Parce que le dialogue semble impossible

La rencontre organisée mercredi 18 avril en préfecture de Loire-Atlantique en a été un nouvel exemple. Les deux heures de discussion entre les représentants de l'Etat et une délégation de zadistes ont débouché sur une impasse, notamment sur la question du formulaire simplifiée d’installation agricole. Les premiers demandaient un report de l'ultimatum fixé au lundi 23 avril. Hors de question, ont répondu les seconds, estimant avoir déjà fait un geste en proposant aux occupants cette procédure.

Présent autour de la table, Nicolas Hulot a exprimé un "sentiment de tristesse, de gâchis" et évoqué "une situation qui n'aurait pas dû prendre cette tournure". Le ministre de la Transition écologique et solidaire a une nouvelle fois appelé les opposants à saisir la "main du gouvernement".

Ne ratons pas la dernière étape, ne rentrons pas dans une spirale de posture, de confrontation, de violence. Ne confondons pas écologie et anarchie. Et passons maintenant à une autre étape.

Nicolas Hulot

en conférence de presse

Les relations entre les deux camps n'ont jamais été bonnes. Mais elles se sont fortement tendues, lundi 16 avril, lorsque les forces de l'ordre ont lancé au petit matin des opérations de démolition et d'expulsion. Résultat : plusieurs jours de violents affrontements et des dizaines de blessés au total de part et d'autre.

Par ailleurs, les occupants de la ZAD n'ont pas supporté les coups de pelleteuse, jugées aléatoires, des gendarmes. La destruction de la ferme des 100 Noms en est le symbole. Dominique Fresneau, l’un des porte-paroles de l’Acipa, la principale association ayant combattu le projet d’aéroport, ne cachait pas sa colère. Dans les colonnes du Monde, il fustigeait "les promesses en l’air" faites par les autorités. "Cela fait quelques mois que l’on discute avec la préfecture, bien sûr les projets n’étaient sans doute pas ciselés comme il faut puisqu’ils étaient portés collectivement, mais on était en voie d’amener des projets individuels, et ça a coupé court", regrettait-il.

Parce que les zadistes souhaitent rester dans la ZAD (et dans l'anonymat)

Cinq jours après le début des opérations d'évacuation et de démolition, la préfète de Loire-Atlantique a accepté de "laisser une dernière chance" aux zadistes.
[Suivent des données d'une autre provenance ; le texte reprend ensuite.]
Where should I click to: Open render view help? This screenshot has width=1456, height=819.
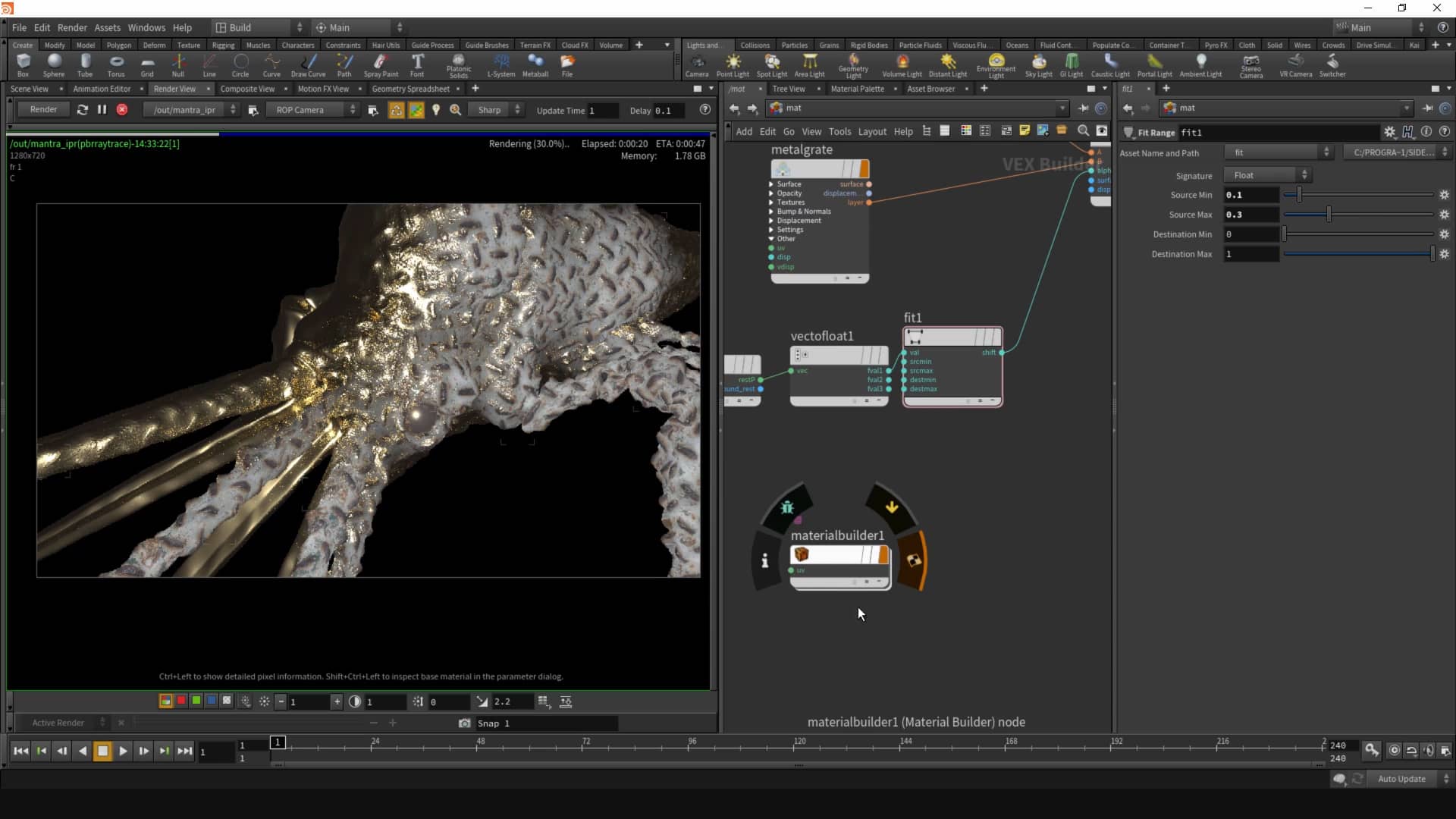[x=704, y=109]
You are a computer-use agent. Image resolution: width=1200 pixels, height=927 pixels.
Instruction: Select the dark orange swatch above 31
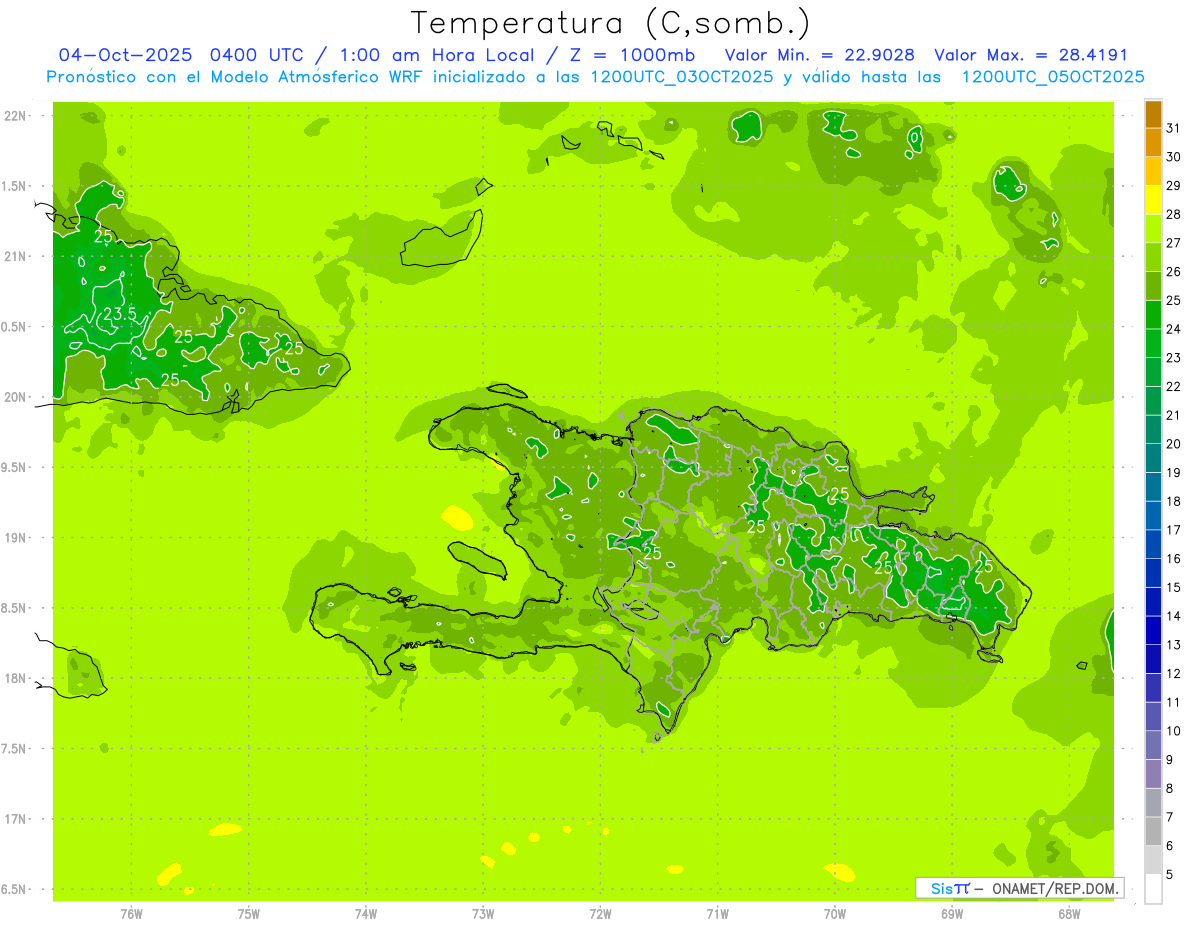(x=1153, y=114)
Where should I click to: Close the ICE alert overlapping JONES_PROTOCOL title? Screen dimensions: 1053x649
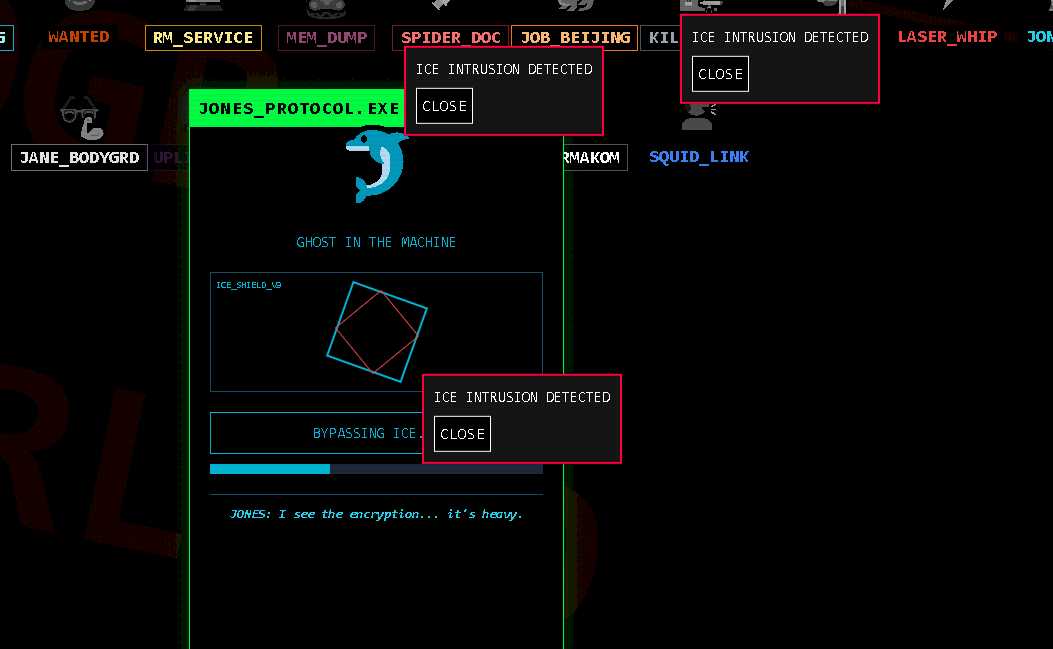coord(444,106)
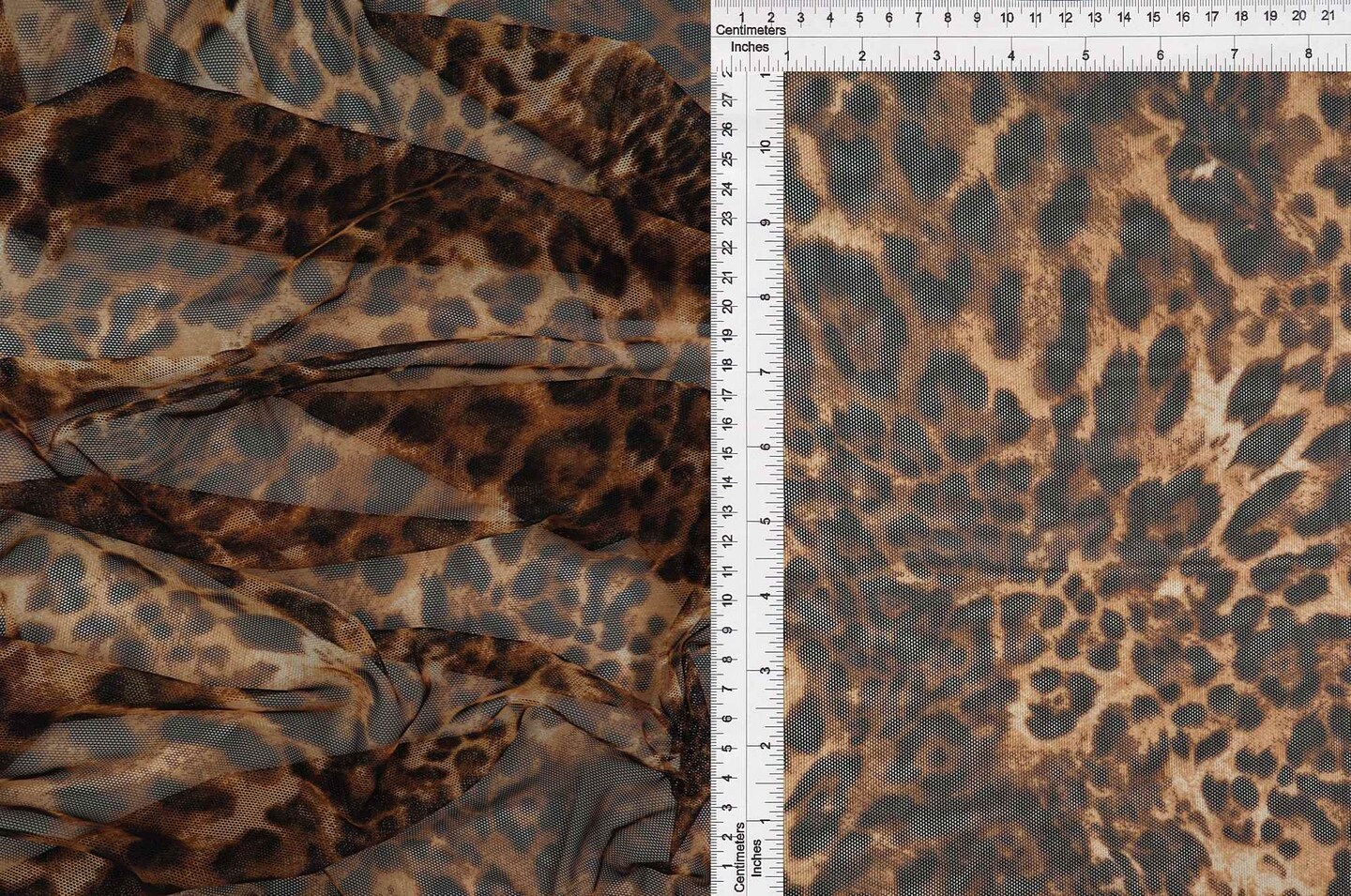Click the horizontal ruler's Inches label
This screenshot has width=1351, height=896.
pyautogui.click(x=751, y=47)

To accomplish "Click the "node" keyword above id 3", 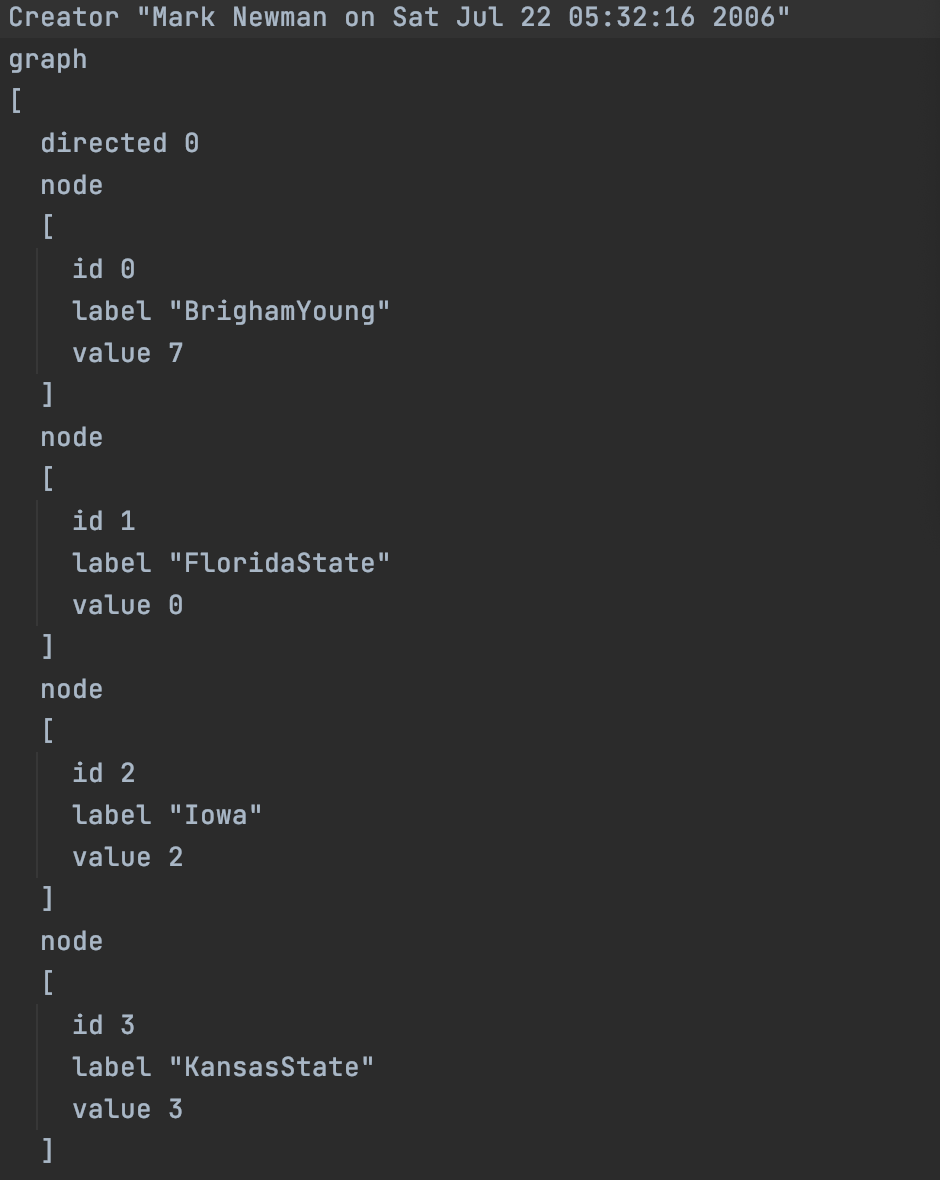I will pos(71,941).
Vendredi 13 avril, Nicole Klein leur a présenté un "formulaire simplifié d’installation agricole" qu'ils sont invités à remplir et à déposer en préfecture au plus tard le lundi 23 avril.  

Il faut que j'aie des noms de gens qui, à terme, s'inscriront à la Mutualité sociale agricole, payeront l'eau et l'électricité, diront où ils sont et ce qu'ils veulent faire.

la préfète de Loire-Atlantique

en conférence de presse

Le document, qui tient sur une page, s'intitule "projet agricole de Notre-Dame-des-Landes, déclaration d'intention". Il comprend trois parties. Dans la première, le porteur du projet doit décliner son identité et son expérience professionnelle, notamment agricole. Dans la deuxième partie, il doit présenter de manière "succincte" les productions agricoles envisagées et leurs modes de commercialisation. Enfin, dans un tableau, il doit indiquer les références cadastrales et les surfaces correspondantes. Précision importante : à aucun moment une signature n'est demandée. 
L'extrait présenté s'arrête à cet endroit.